[Start of Attachment]

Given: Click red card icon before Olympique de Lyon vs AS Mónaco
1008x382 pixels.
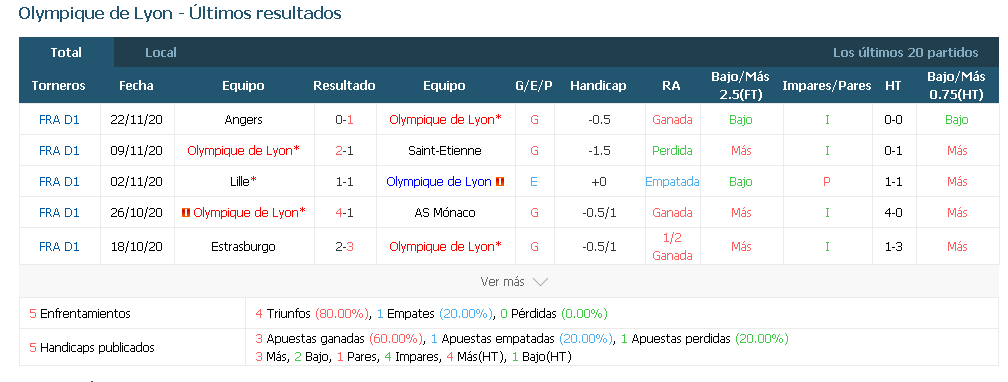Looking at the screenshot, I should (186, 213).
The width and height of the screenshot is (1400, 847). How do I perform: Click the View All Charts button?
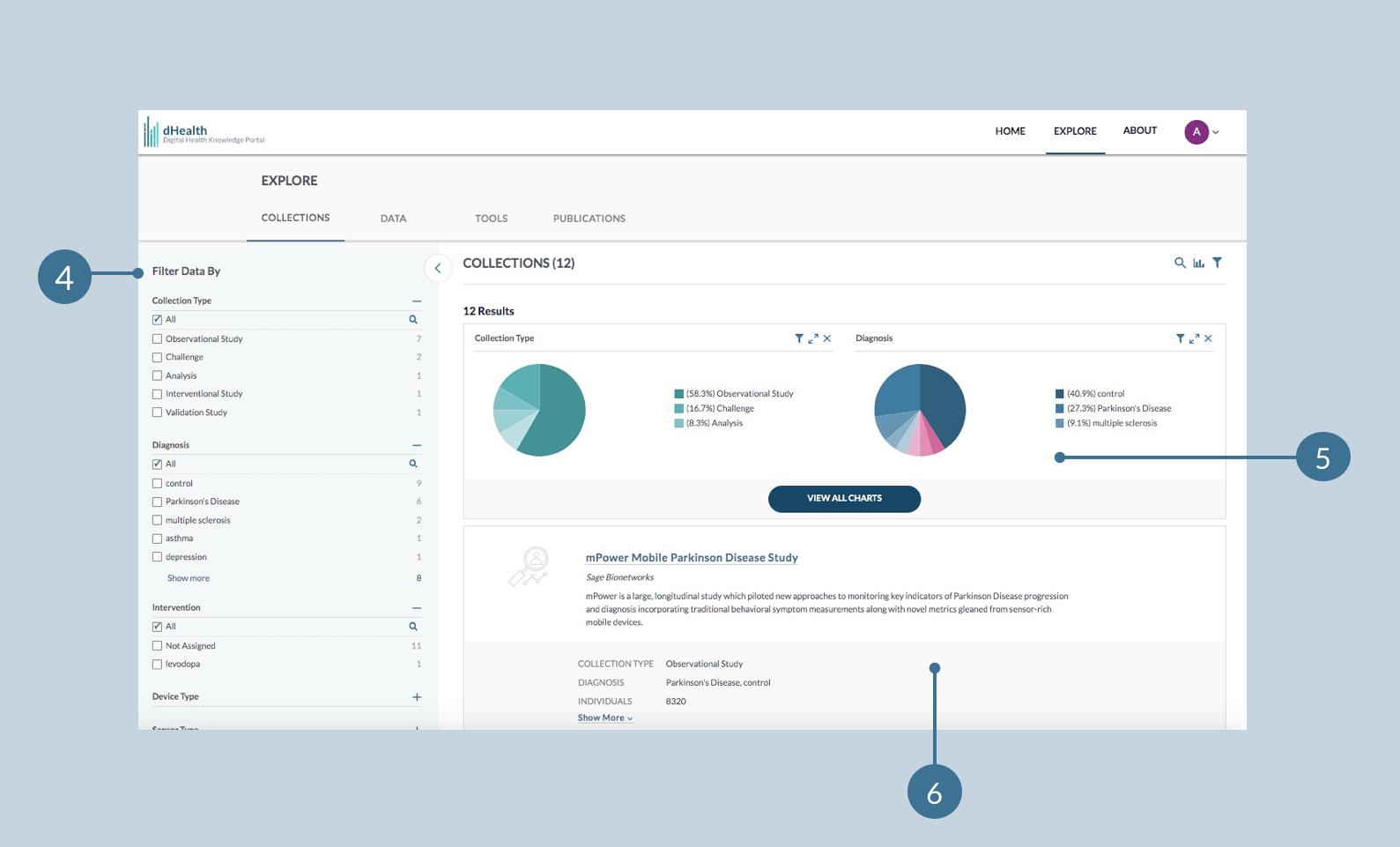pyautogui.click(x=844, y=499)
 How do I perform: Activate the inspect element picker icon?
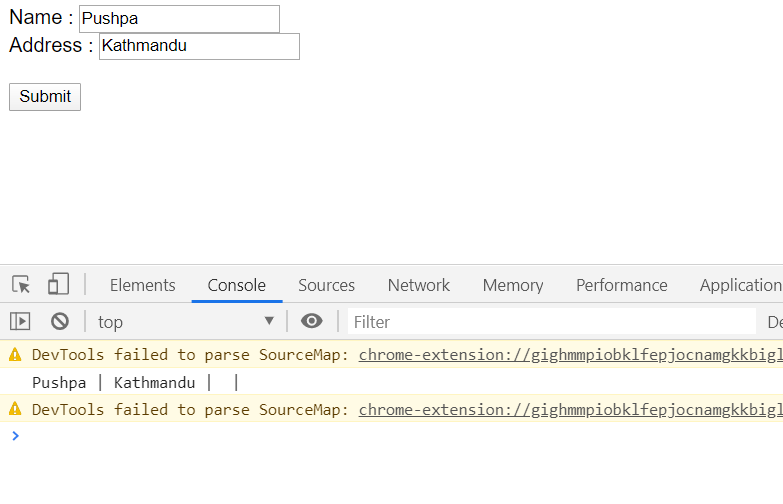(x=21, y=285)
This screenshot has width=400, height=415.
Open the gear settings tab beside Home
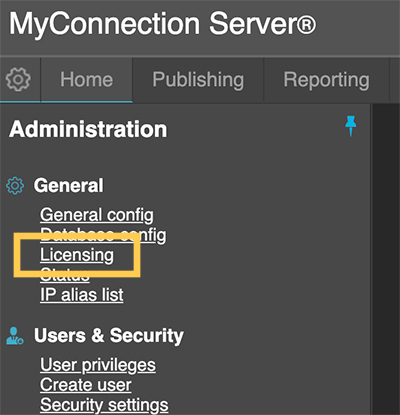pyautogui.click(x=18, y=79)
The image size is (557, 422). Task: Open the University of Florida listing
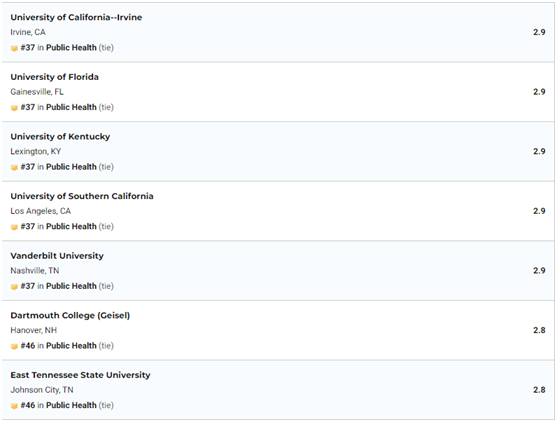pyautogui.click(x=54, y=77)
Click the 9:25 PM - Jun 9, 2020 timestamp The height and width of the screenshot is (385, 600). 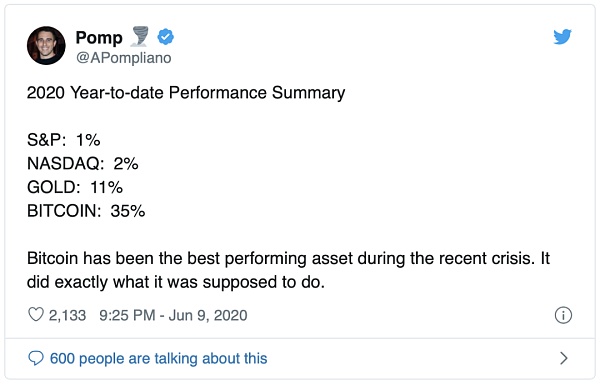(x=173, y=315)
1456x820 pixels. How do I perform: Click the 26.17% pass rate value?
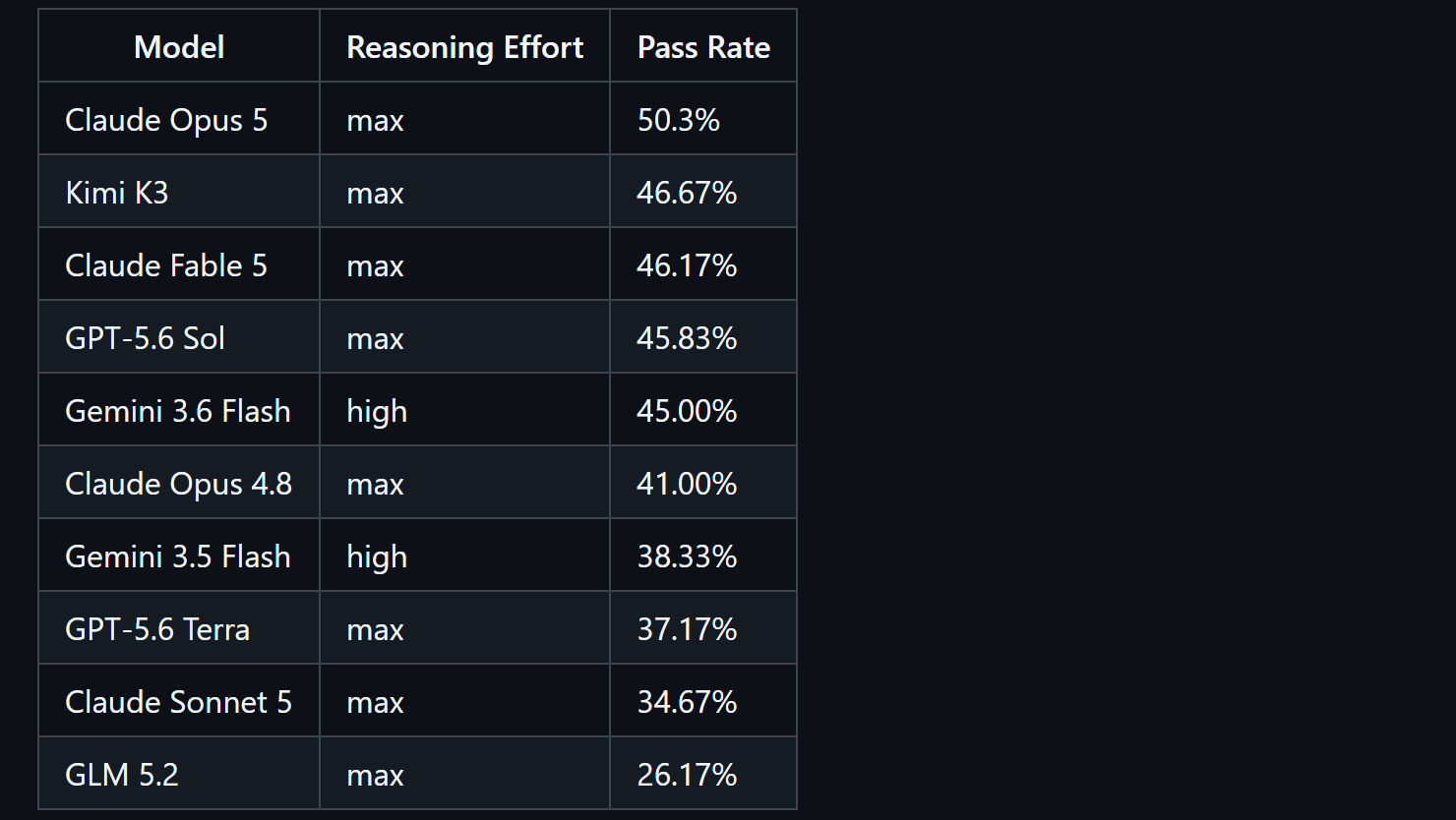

[End of Attachment]
[Start of Attachment]

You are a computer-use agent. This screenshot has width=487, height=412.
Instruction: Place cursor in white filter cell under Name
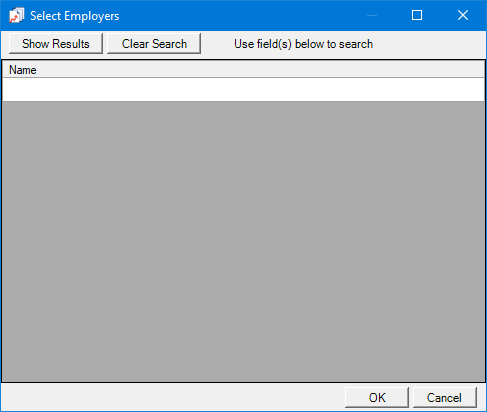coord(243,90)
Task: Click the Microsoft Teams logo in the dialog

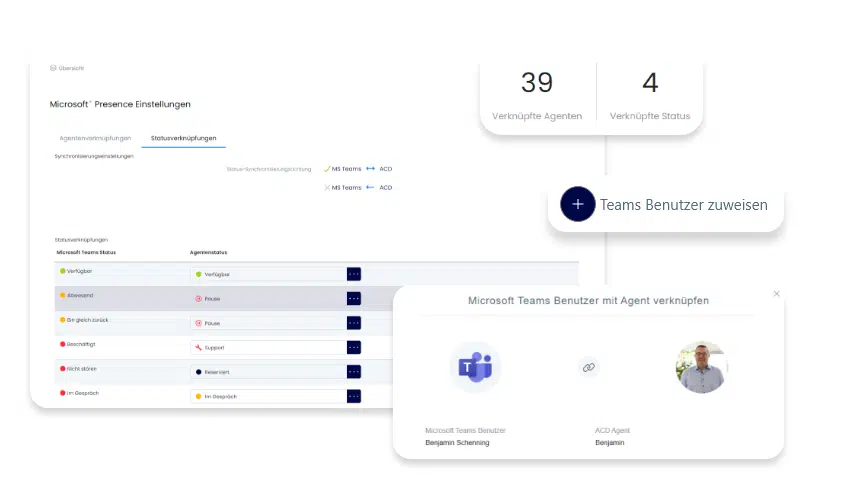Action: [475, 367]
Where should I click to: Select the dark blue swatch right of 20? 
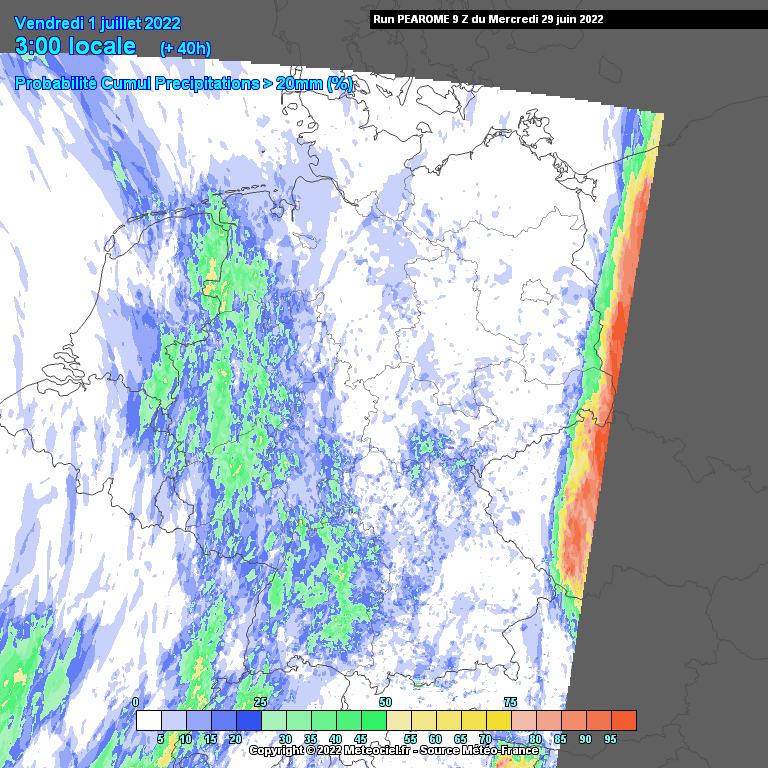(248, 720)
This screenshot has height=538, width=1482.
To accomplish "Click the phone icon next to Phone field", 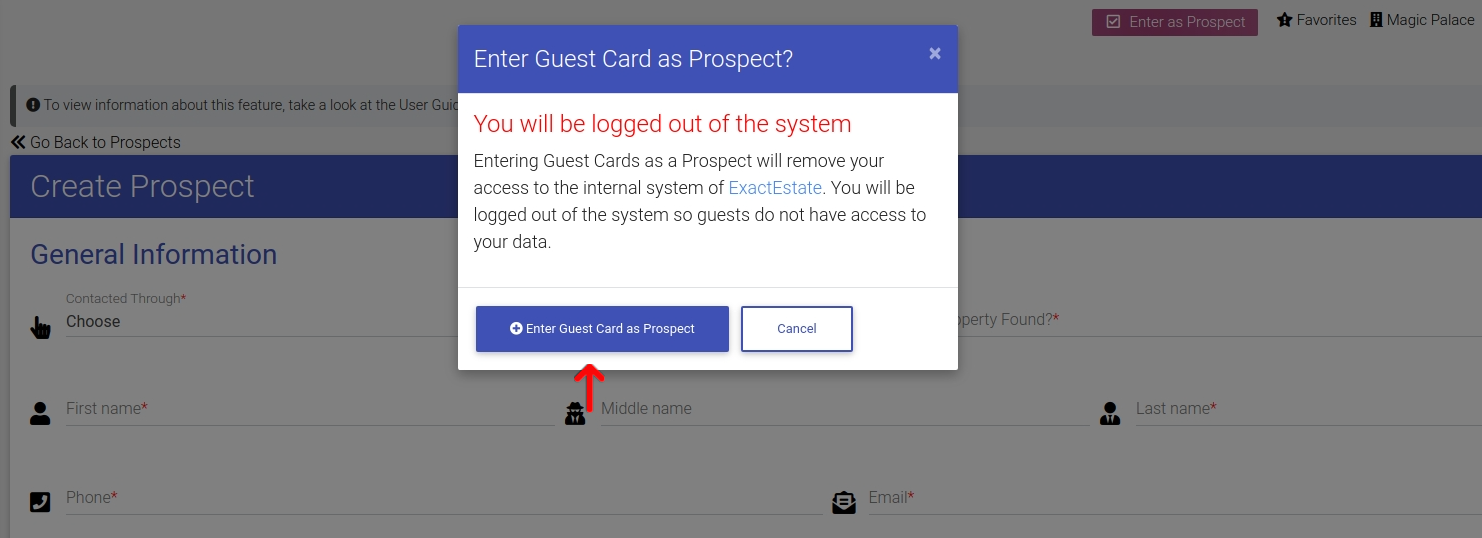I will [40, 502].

[End of Attachment]
[Start of Attachment]

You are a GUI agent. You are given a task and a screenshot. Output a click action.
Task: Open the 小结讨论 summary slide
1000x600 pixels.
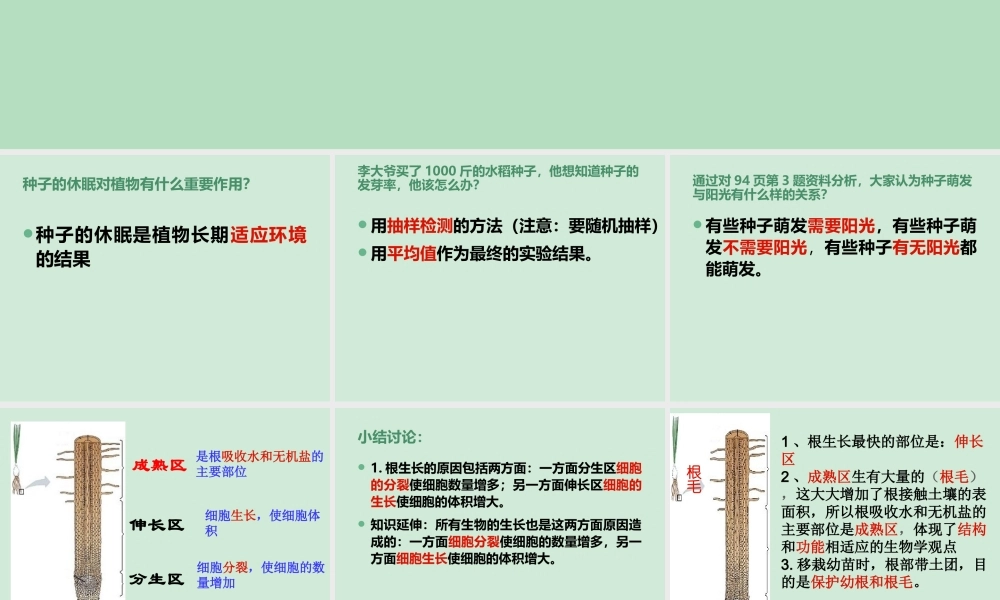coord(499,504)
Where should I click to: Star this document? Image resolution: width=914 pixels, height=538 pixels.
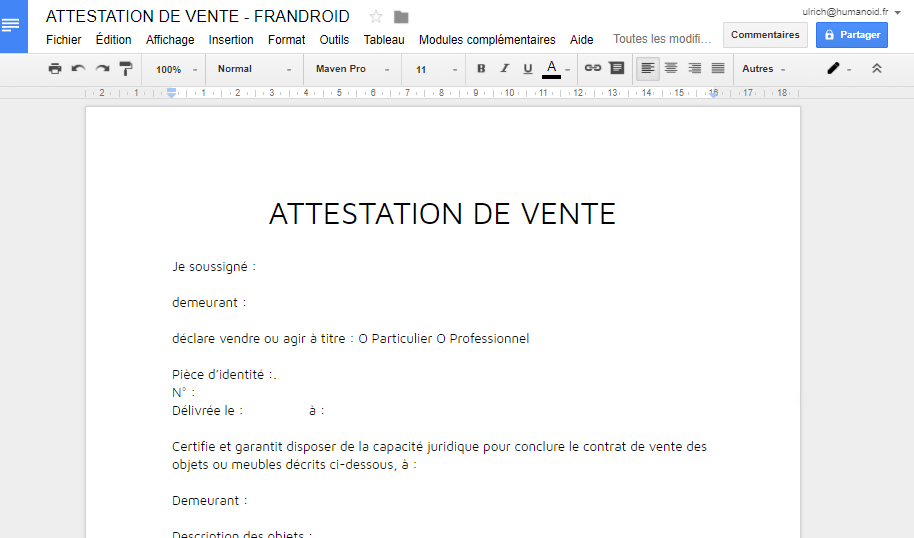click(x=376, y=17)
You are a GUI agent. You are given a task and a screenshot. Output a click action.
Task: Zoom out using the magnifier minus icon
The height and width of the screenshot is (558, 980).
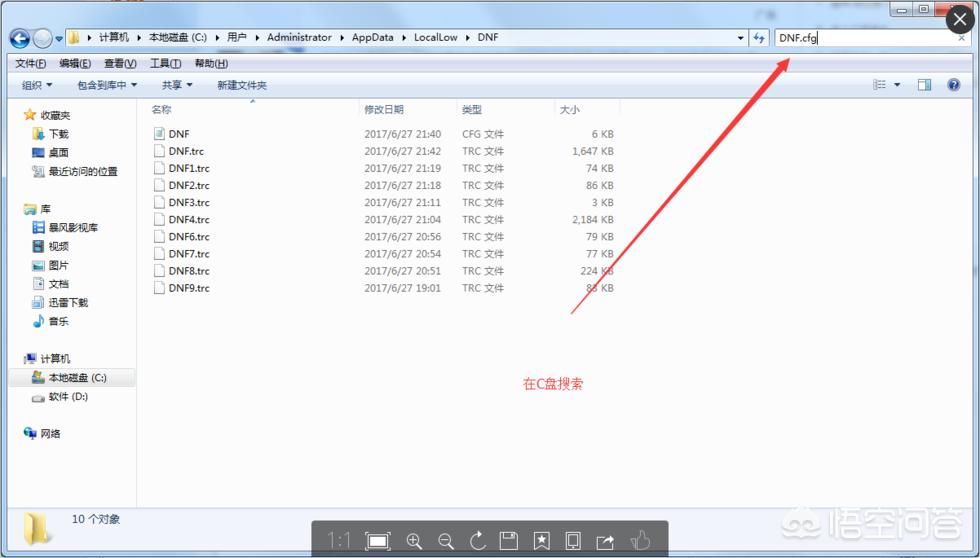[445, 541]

[End of Attachment]

§ **THE TASK**:
Among the entries above, locate the line with "Task: Click the" and the line with "This screenshot has height=538, width=1482.". Give those two lines and all lines between them again, exactly, leaving out the pictures.

§ **ANSWER TO THE EXERCISE**:
Task: Click the Microsoft Teams logo in the dialog

Action: [475, 367]
Where should I click to: Select the dark blue swatch right of 20? 
(248, 720)
This screenshot has height=538, width=1482.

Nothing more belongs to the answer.